— Start of Excerpted text —

Throughout the year, we will be sharing insights into how we are continually evolving and improving the Tidepool infrastructure and services. If you are an open source developer who: is curious about how Tidepool leverages open source; have considered contributing software to Tidepool; or are simply curious about how the sausage gets made, then we think that you will find these blog posts enlightening.
Tidepool launched our web service over five years ago! We have continually updated the user interface, but the backend has largely stayed the same. Over that time, Kubernetes has become the de facto standard for distributed systems. So in January of last year, we decided to jump on board! This post describes our exciting journey in migrating to Kubernetes.
The Tidepool backend consists of a distributed system of ~18 microservices written in Node.js and Go that are deployed on Amazon EC2 instances. Through 2018, we managed our infrastructure using AWS CloudFormation with Lambda and Ansible.
Included among those 18 microservices, are our own custom API gateway (styx), our own custom service discovery system (hakken), and our own custom load balancing system (shio). The engineers who built these tools are long gone, but we need new features.
Instead of continuing to invest in our custom tools, Tidepool decided to migrate our services to containers in early 2019, and to manage those containers with Kubernetes using the Amazon Elastic Kubernetes Service (EKS). We want to focus our engineering resources on building software for diabetes treatment, not tools or infrastructure.
Over the last five years, a new paradigm arose for packaging services: containers. To manage a distributed system of containers, Google created and open-sourced Kubernetes in 2015. Kubernetes has become the de facto standard for managing containers.
Kubernetes is managed by the Cloud Native Computing Foundation (CNCF). As of this writing, 77,648 people have contributed to CNCF projects. That’s a lot of people! So last year, Tidepool decided to shift to Kubernetes and other CNCF projects.
Our modernization journey actually began prior to 2019 with the containerization of our microservices. This enabled developers to become familiar with containers, and to use containers in their day-to-day development.
Our initial foray into containers was to get our internal developers to use containers in their daily workflow. Using Docker and Docker Compose, we enabled developers to run a Tidepool service on their local machines. We published that configuration on our development repo. Our internal developers used this in their daily workflow.
With the Tidepool service running locally using Docker Compose, it was relatively easy to get it running locally using a local Kubernetes (minikube) environment using an ephemeral Mongo database in a container. In January 2019, we converted our Docker Compose scripts to Kubernetes manifests using Kompose. We had achieved the first step in our migration to Kubernetes!

— End of Excerpted text —

Return the passage of the Kubernetes migration text starting with "Included among those" and going on through "for managing containers.", copied word for word.

— Start of Given information —

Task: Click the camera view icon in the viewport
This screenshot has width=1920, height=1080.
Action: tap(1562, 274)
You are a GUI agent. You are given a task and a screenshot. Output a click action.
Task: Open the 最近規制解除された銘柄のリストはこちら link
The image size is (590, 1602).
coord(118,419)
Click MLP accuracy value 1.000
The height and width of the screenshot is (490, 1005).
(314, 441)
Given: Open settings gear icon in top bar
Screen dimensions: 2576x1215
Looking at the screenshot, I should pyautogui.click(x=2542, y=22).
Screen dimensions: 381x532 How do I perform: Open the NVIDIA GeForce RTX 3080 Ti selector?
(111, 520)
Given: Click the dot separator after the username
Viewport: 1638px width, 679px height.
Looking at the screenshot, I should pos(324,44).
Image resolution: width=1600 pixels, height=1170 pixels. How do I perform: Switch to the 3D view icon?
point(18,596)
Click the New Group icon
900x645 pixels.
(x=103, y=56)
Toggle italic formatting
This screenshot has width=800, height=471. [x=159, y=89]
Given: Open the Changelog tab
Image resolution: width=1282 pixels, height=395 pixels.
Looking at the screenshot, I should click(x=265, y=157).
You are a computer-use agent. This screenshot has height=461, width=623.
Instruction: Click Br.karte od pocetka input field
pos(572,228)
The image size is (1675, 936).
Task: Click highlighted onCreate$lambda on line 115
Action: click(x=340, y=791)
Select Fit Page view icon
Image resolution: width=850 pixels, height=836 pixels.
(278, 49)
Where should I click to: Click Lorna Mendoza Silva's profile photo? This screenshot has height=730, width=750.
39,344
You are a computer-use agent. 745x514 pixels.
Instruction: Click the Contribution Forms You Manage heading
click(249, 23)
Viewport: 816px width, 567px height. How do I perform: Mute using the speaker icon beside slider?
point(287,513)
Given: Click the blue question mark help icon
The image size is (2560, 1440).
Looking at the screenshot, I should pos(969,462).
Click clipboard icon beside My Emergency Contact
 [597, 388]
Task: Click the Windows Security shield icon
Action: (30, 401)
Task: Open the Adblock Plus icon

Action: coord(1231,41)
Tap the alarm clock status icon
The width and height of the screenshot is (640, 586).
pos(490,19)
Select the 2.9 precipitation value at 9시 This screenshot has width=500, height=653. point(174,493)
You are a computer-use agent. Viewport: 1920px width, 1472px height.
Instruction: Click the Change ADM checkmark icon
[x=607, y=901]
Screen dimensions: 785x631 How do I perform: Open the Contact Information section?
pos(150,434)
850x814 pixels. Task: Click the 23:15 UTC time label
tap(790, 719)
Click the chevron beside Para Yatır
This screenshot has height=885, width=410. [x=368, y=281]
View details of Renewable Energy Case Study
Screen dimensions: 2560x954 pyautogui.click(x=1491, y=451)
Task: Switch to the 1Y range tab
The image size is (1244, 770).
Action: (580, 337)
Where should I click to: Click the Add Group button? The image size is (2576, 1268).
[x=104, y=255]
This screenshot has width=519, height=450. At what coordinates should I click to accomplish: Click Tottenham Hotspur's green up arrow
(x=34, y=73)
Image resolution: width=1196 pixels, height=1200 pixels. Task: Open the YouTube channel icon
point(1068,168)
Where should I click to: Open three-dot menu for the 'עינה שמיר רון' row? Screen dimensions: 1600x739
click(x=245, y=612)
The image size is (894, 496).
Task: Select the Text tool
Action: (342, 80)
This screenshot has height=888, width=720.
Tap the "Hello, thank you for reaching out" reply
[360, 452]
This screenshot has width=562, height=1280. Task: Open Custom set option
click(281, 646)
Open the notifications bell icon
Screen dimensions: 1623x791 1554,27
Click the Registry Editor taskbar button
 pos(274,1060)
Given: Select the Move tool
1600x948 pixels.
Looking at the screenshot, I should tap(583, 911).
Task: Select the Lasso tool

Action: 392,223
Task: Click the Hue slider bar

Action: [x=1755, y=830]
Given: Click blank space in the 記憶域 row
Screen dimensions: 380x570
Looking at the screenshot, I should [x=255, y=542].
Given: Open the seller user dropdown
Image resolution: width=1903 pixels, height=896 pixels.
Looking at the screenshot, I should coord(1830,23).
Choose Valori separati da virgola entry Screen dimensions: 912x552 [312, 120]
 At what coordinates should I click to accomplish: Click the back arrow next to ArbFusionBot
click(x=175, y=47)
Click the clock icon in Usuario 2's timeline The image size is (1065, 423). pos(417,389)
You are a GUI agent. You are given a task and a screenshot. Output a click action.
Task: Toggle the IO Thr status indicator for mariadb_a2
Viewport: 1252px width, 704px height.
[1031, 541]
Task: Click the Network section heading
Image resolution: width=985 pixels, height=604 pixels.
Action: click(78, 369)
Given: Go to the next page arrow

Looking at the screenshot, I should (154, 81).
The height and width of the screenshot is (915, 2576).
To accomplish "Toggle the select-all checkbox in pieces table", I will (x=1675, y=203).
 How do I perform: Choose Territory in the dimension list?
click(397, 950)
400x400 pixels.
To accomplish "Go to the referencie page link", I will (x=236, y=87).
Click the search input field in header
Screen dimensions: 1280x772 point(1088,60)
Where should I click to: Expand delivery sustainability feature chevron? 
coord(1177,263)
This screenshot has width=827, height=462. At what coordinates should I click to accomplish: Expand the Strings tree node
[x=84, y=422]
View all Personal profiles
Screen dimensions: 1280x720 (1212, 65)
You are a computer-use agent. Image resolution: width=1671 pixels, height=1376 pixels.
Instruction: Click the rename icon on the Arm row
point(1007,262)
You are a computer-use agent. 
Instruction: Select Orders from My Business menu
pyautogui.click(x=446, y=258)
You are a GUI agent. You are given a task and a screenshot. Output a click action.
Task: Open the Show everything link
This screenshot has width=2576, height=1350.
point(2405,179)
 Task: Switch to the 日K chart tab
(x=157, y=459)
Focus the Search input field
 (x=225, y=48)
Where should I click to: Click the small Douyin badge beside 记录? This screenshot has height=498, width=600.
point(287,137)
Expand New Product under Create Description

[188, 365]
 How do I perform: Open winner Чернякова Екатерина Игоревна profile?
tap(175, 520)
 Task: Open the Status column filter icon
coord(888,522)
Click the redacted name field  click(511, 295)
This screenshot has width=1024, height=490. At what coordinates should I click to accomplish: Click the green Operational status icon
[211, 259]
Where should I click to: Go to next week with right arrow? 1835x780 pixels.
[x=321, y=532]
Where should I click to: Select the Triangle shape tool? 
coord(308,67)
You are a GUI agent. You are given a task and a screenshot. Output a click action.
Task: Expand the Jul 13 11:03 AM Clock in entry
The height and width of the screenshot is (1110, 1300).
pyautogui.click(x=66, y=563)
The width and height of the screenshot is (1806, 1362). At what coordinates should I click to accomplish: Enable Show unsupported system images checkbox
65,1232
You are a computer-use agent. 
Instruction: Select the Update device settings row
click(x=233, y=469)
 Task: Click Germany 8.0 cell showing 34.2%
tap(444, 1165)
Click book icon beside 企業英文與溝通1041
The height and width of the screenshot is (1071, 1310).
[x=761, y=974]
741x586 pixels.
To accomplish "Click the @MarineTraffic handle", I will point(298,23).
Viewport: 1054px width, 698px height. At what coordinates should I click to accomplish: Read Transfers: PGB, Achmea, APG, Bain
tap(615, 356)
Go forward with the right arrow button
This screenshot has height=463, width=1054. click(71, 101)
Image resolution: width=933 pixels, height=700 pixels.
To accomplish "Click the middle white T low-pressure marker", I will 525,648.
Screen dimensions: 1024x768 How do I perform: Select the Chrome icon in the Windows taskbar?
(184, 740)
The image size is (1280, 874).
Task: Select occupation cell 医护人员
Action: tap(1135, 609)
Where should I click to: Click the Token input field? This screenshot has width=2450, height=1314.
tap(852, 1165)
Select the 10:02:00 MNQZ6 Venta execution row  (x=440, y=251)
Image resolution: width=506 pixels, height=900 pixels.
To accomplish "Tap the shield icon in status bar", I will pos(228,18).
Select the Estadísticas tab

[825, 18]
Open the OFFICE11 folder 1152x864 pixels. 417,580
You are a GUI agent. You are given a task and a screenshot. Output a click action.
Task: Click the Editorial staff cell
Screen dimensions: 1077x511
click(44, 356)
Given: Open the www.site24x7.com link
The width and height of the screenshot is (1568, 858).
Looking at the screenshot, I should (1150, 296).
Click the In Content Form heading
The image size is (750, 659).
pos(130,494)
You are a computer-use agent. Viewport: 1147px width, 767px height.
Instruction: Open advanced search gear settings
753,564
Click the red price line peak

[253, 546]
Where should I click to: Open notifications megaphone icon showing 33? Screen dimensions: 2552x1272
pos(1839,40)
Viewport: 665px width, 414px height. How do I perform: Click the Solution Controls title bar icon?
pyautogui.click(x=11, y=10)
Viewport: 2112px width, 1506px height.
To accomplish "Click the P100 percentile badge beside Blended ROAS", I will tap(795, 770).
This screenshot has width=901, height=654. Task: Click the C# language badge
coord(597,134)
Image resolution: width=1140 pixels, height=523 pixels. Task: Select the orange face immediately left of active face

— End of Given information —

:: Answer for the task ::
Included among those 18 microservices, are our own custom API gateway (styx), our own custom service discovery system (hakken), and our own custom load balancing system (shio). The engineers who built these tools are long gone, but we need new features.
Instead of continuing to invest in our custom tools, Tidepool decided to migrate our services to containers in early 2019, and to manage those containers with Kubernetes using the Amazon Elastic Kubernetes Service (EKS). We want to focus our engineering resources on building software for diabetes treatment, not tools or infrastructure.
Over the last five years, a new paradigm arose for packaging services: containers. To manage a distributed system of containers, Google created and open-sourced Kubernetes in 2015. Kubernetes has become the de facto standard for managing containers.